— Exercise directions —
When you transcribe the records that follow, reproduce each line exactly as given.

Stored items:
···

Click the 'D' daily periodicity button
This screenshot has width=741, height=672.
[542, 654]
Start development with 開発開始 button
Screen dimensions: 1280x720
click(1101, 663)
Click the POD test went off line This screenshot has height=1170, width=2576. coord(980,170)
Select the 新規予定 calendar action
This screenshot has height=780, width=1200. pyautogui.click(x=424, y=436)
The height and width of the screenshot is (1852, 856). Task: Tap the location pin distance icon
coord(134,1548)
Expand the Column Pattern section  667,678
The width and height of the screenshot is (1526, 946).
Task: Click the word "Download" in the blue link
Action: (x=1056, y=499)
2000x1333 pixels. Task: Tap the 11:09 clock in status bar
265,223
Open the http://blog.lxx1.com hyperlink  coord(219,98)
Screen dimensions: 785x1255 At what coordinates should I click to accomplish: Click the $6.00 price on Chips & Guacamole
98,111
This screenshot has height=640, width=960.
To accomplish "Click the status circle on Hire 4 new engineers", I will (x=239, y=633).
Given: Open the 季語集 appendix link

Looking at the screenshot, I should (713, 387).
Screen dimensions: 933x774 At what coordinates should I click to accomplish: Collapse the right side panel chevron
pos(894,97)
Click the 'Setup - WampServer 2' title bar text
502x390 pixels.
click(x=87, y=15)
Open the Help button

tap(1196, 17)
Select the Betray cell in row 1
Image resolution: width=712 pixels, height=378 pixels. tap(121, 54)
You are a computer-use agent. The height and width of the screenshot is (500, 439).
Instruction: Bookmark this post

···

— Answer to the exercise —
Click the 'D' daily periodicity button
This screenshot has width=741, height=672.
[542, 654]
Start development with 開発開始 button
Screen dimensions: 1280x720
click(1101, 663)
Click the POD test went off line This screenshot has height=1170, width=2576. coord(980,170)
Select the 新規予定 calendar action
This screenshot has height=780, width=1200. pyautogui.click(x=424, y=436)
The height and width of the screenshot is (1852, 856). Task: Tap the location pin distance icon
coord(134,1548)
Expand the Column Pattern section  667,678
The width and height of the screenshot is (1526, 946).
Task: Click the word "Download" in the blue link
Action: (x=1056, y=499)
2000x1333 pixels. Task: Tap the 11:09 clock in status bar
265,223
Open the http://blog.lxx1.com hyperlink  coord(219,98)
Screen dimensions: 785x1255 At what coordinates should I click to accomplish: Click the $6.00 price on Chips & Guacamole
98,111
This screenshot has height=640, width=960.
To accomplish "Click the status circle on Hire 4 new engineers", I will (x=239, y=633).
Given: Open the 季語集 appendix link

Looking at the screenshot, I should (713, 387).
Screen dimensions: 933x774 At what coordinates should I click to accomplish: Collapse the right side panel chevron
pos(894,97)
Click the 'Setup - WampServer 2' title bar text
502x390 pixels.
click(x=87, y=15)
Open the Help button

tap(1196, 17)
Select the Betray cell in row 1
Image resolution: width=712 pixels, height=378 pixels. tap(121, 54)
You are a computer-use agent. The height and width of the screenshot is (500, 439).
Instruction: Bookmark this post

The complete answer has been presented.